I was trying to define argmax using comm_reducer, and I couldn’t find any way to define a comm_reducer that just computes the index of the maximum value, and does not compute the value as well.
For example, Taking the comm_reducer for argmax as defined in tests/python/integration/test_reduce.py
:
def fcombine(x, y):
lhs = tvm.tir.Select((x[1] >= y[1]), x[0], y[0])
rhs = tvm.tir.Select((x[1] >= y[1]), x[1], y[1])
return lhs, rhs
def fidentity(t0, t1):
return tvm.tir.const(-1, t0), tvm.te.min_value(t1)

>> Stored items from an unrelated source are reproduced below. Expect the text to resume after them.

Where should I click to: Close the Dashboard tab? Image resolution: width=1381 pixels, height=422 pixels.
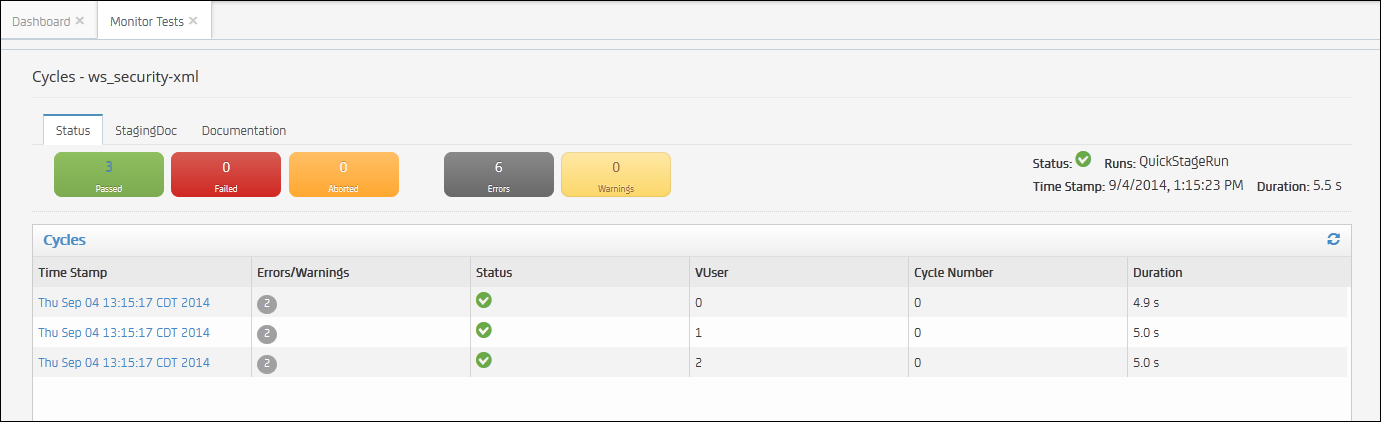[x=80, y=20]
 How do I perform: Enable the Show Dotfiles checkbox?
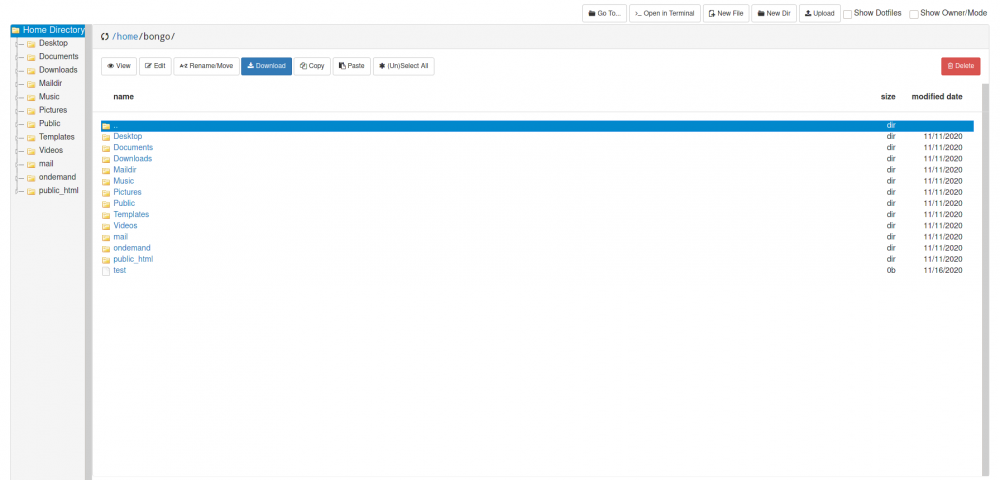(848, 14)
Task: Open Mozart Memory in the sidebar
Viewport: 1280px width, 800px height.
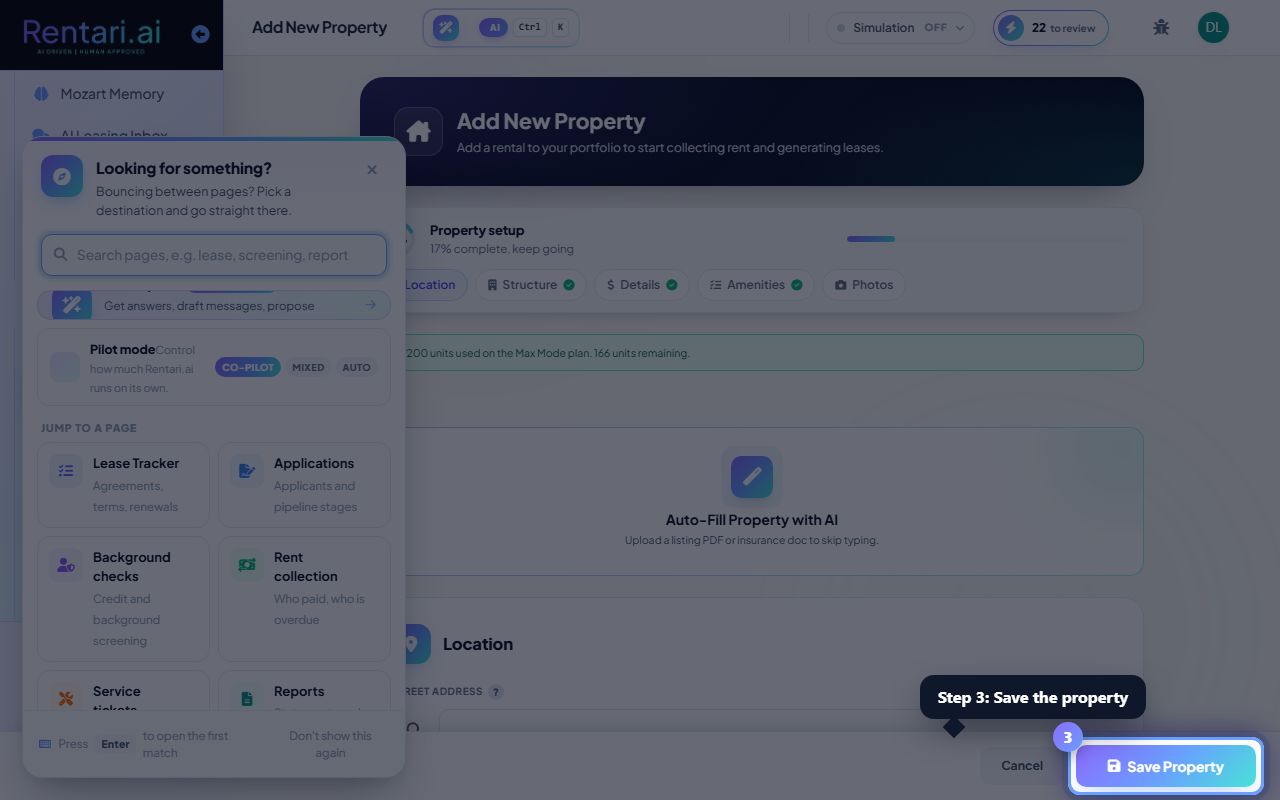Action: pos(111,94)
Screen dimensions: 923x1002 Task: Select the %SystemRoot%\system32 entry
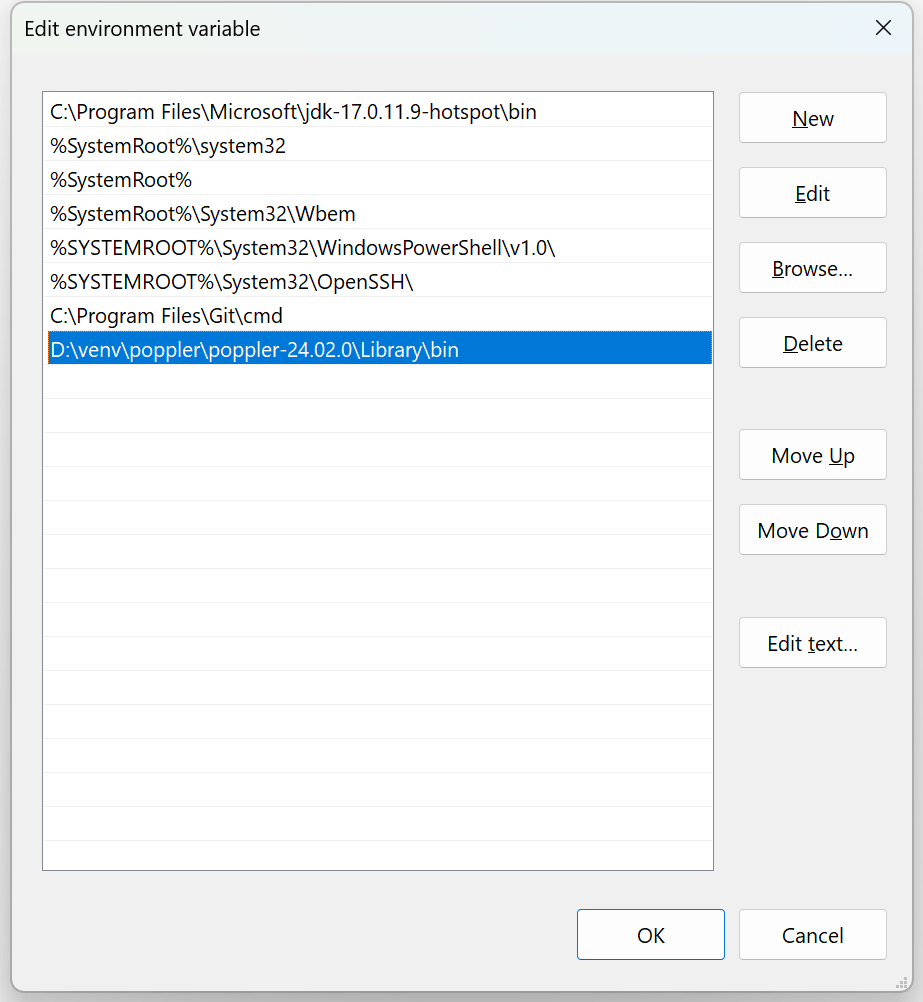click(168, 146)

argmax = te.comm_reducer(fcombine,fidentity, name="argmax")
m = te.size_var("m")
n = te.size_var("n")
idx = te.placeholder((m, n), name="idx", dtype="int32")
val = te.placeholder((m, n), name="val", dtype="float32")
k = te.reduce_axis((0, n), "k")
T0, T1 = te.compute((m,), lambda i: argmax((idx[i, k], val[i, k]), axis=k), name="T")
s = te.create_schedule(T0.op)
irm = tvm.lower(s, [T0, T1, idx, val])
This generates the below IR
primfn(T_2: handle, T_3: handle, idx_1: handle, val_1: handle) -> ()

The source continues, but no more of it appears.